(所给文段)
====================

颇有艺术才华的宋徽宗皇帝,复古情结浓厚。他在位时的北宋,雅乐传承已有两千年了,尽管当时是经典“讹缪残厥”,无所据依(《宋史·乐志》),但是对雅乐的向往仍然时时让宋徽宗耿于心怀。北宋崇宁年间(1102年),有一位懂得雅乐,隐居西蜀已年近九旬的魏汉津,被推荐到朝廷帮助制定雅乐。魏氏主张用“黄帝之法”,“以身为度”。就是用皇帝手指的长度来确定律管的长度,以便铸造乐器,成就雅乐。当时朝臣都非议魏氏之说很蠢,很可笑,可是宋徽宗却相信,希望此举能够实现上古所传“乐成而凤凰至乎”。当然最后雅乐奏响,却并没有凤凰飞来。

====================

源数据
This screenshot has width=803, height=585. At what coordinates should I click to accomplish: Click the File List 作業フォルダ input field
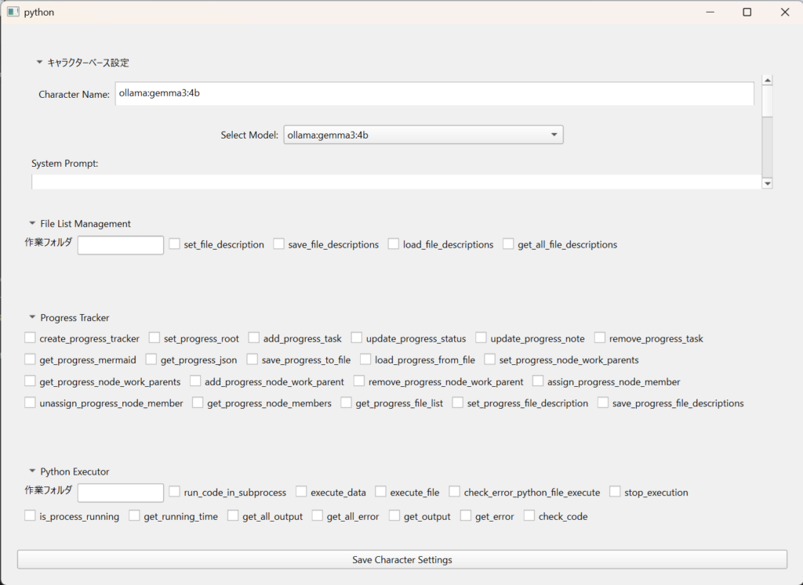[121, 245]
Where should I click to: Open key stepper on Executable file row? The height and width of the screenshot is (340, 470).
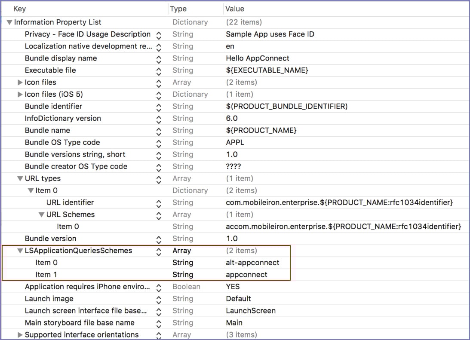(159, 70)
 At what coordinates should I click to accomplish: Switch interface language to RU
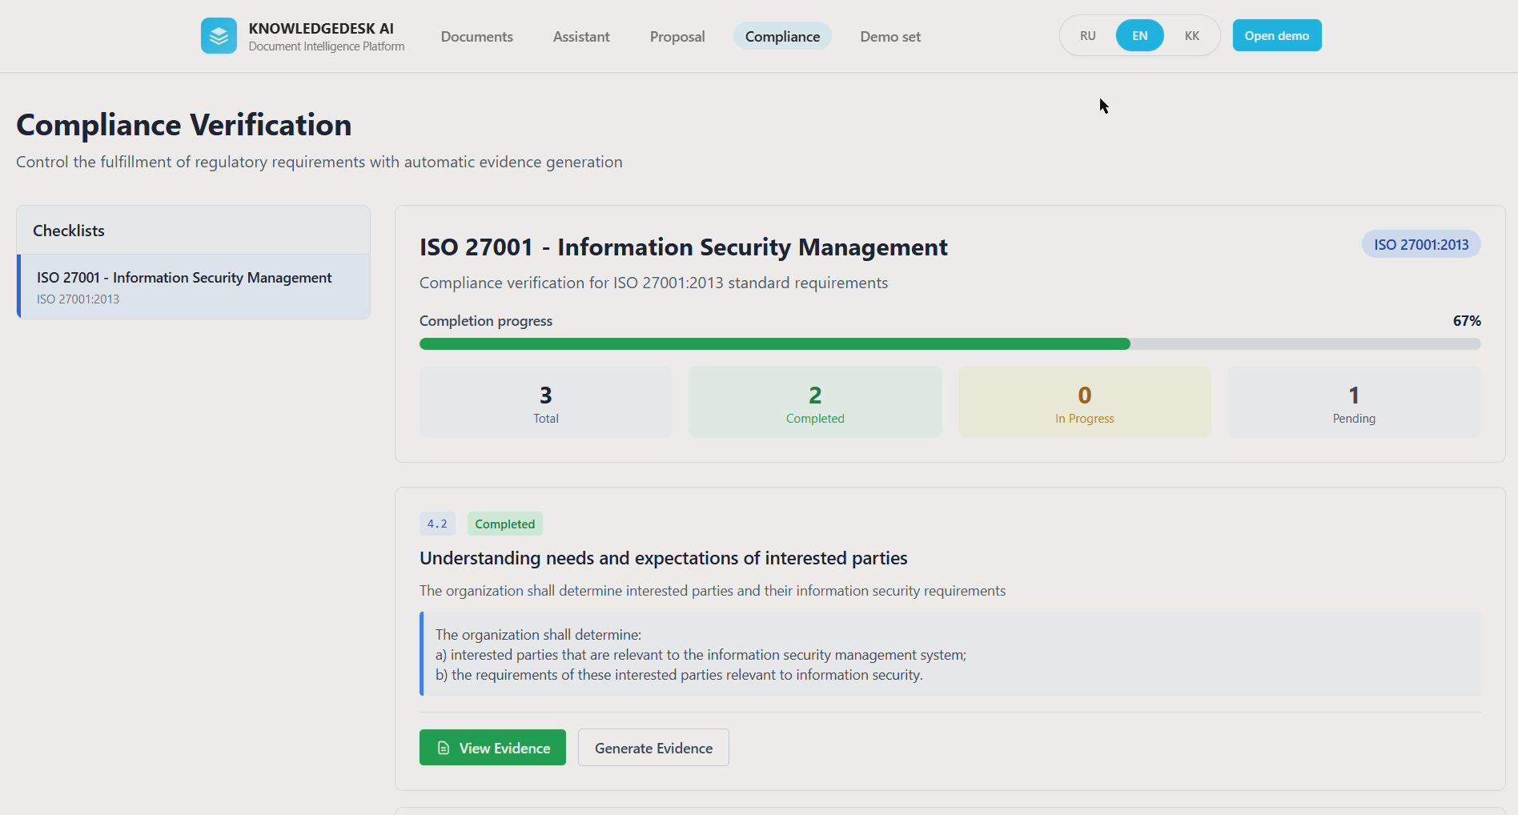tap(1087, 35)
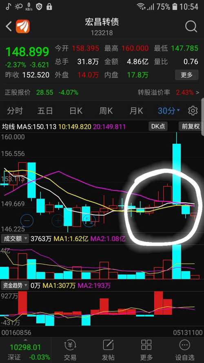This screenshot has height=363, width=204.
Task: Open 更多 grid icon in bottom bar
Action: point(146,350)
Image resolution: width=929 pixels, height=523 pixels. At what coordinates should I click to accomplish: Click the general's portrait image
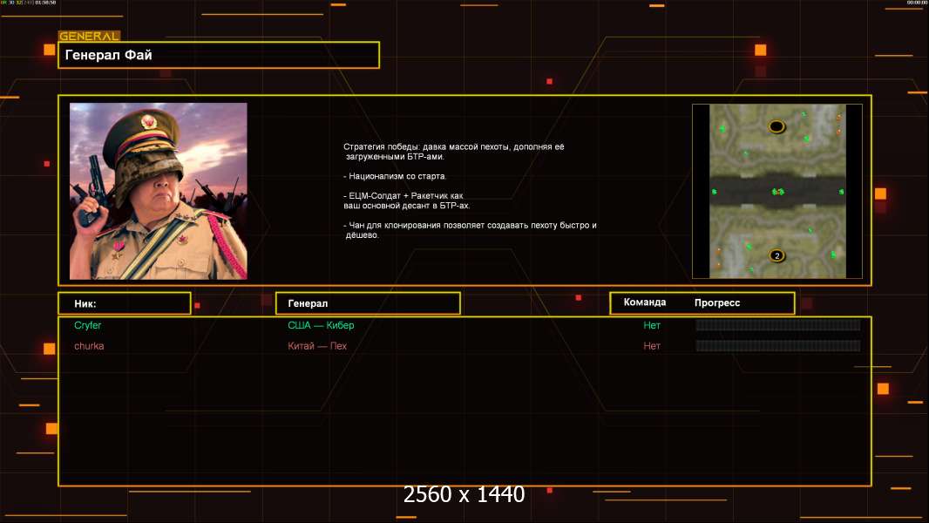point(159,191)
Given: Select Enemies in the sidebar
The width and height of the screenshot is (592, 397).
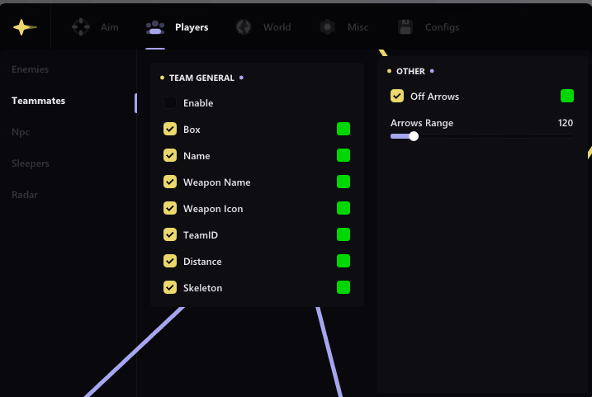Looking at the screenshot, I should click(x=31, y=69).
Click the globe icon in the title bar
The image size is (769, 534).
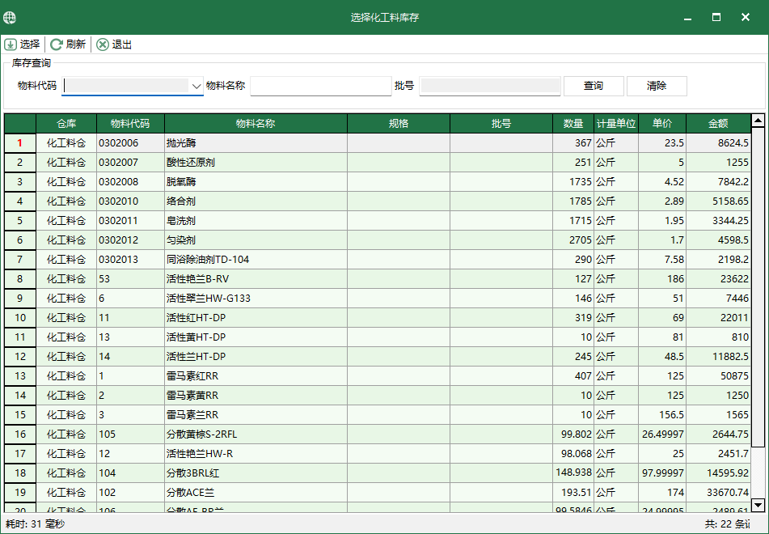tap(10, 16)
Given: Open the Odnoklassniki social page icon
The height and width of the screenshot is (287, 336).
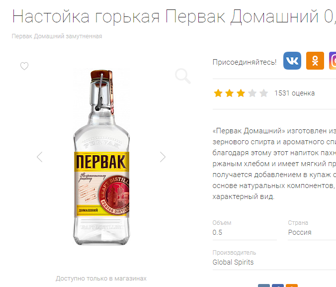Looking at the screenshot, I should pos(315,61).
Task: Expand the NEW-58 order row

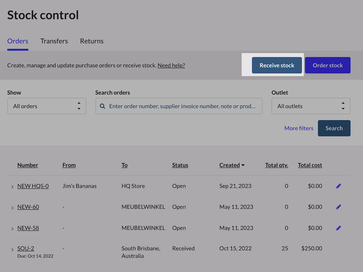Action: [12, 228]
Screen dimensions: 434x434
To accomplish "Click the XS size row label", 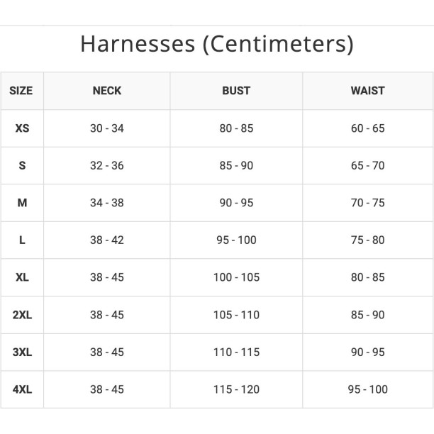I will 22,128.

====================

(待办任务)
1. 在关于宋徽宗与雅乐的文段中,魏汉津主张用什么来确定律管的长度?
2. 请接着关于宋徽宗与雅乐的文段的最后一句往下续写。
这些数据行在此不起任何作用。

(各题答案)
1. 用皇帝手指的长度来确定律管的长度。

2.
为什么雅乐奏响而凤凰没有飞来呢?宋徽宗就为此苦思良久,终于有一天他想明白了,告诉左右,是因为在比附他的手指时,没有认真把握尺度。因为皇帝的身体是不能碰的,测量者没能精确量度,尺度不准,制定的乐律也不标准,因此凤凰就不会飞来。宋徽宗如此执著,恪守雅乐传统(尽管很多时候无从考证的传统也只是传说了),甚至到了一种迷信的程度,但是从中仍然反映了古代帝王对传统文化的守望与继承的心态。
祭祀是雅乐最能派用的场合,宋代皇帝每当郊庙祭祀时,夜半三更就御驾出城,来到几里之外的祭坛,沐浴更衣,肃穆敬仰。祭祀前,由歌者、舞人和乐工组成的庞大队伍,默然有序,只听轻风环佩之声,不闻人声的喧哗(《东京梦华录》)。即便是在半壁江山的南宋朝廷,祭祀雅乐仍然铿锵执著地唱着:
在国南方,时维就阳。以祈帝祉,式致民康。
豆笾鼎俎,金石丝簧。礼行乐奏,皇祚无疆。(《宋史·乐志》)
中国古代雅乐的传承力量,从外在现象看,是依靠帝王权利意志和政治意识形态的动力。雅乐历久弥坚的核心价值之一,就是和谐、自然、恭敬、秩序。与祖宗和谐,与天地和谐,与社会和谐,与人和谐。雅乐所代表的中国古代价值观,对于今天和谐社会之理念,仍然具有参考价值。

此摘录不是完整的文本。